Teatro de los Insurgentes (Theater of the Insurgents) is a theater located on Mexico City's Avenida de los Insurgentes. Opened in 1953, the theater seats 959 spectators.

==History==
The construction of Teatro de los Insurgentes was funded by José María Dávila in 1953 as part of President Miguel Alemán's program of urban renewal. Architect Alejandro Prieto, chosen by Dávila, was in charge of designing the theater. Dávila commissioned muralist Diego Rivera to paint La historia del teatro, a visual history of the theatre in Mexico on the building's façade. The Marxist artist placed the character of Cantinflas in the center of the mural in the form of a Robin Hood figure, distributing the wealth of the rich to the poor. The mural also references Mexican historical characters like Miguel Hidalgo or José María Morelos.

The theater's inaugural performance was Cantinflas' elaborate return to the stage after considerable success in films. The work, Yo, Colón, placed Cantinflas in the role of the Paseo de la Reforma statue of Christopher Columbus, who came to life and made candid "discoveries" about contemporary Mexican society. The play was written by Alfredo Robledo and Carlos León, Federico Ruiz was the music composer and Guillermo Keys-Arenas was in charge of choreographing the show.

In 2005, Rivera's mural was restored, funded by Televisa, owner of the theater.

==Events==
===Theater===
In 1974, Pippin made its Spanish-language debut at the theater. It was produced by Mexican pop singer Julissa, who also played Catherine. Also in the cast were Burt Rodríguez as Leading Player, Héctor Ortiz as Pippin, Guillermo Rivas as Charles, Anita Blanch as Berthe, and Jacqueline Voltaire as Fastrada.

In 1975 a version of Sugar was produced in the theater. It starred the singer Enrique Guzmán and the actors Héctor Bonilla, Chabelo and Sylvia Pasquel.

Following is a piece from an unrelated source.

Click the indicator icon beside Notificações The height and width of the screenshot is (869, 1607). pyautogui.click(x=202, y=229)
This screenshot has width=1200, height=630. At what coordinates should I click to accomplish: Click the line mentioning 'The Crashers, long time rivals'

In 2022, the Mexican production of Network, featuring Daniel Giménez Cacho, Zuria Vega and Arturo Ríos, debuted in the theater.

===Sports===
Teatro de los Insurgentes was one of the venues of the 1968 Summer Olympics, hosting the weightlifting competitions. In order to host the Olympics, some modifications were made to the theater: a gym was built inside the theater as well as bathrooms, a sauna room and individual locker rooms for the competitors. A giant sculpture of a weightlifter, nicknamed "Judas", was placed on the Avenida de los Insurgentes in front of the venue.

===Music===
American Latin rock band Santana played in the theater on 24 September 1973, as a part of their Caravanserai Tour.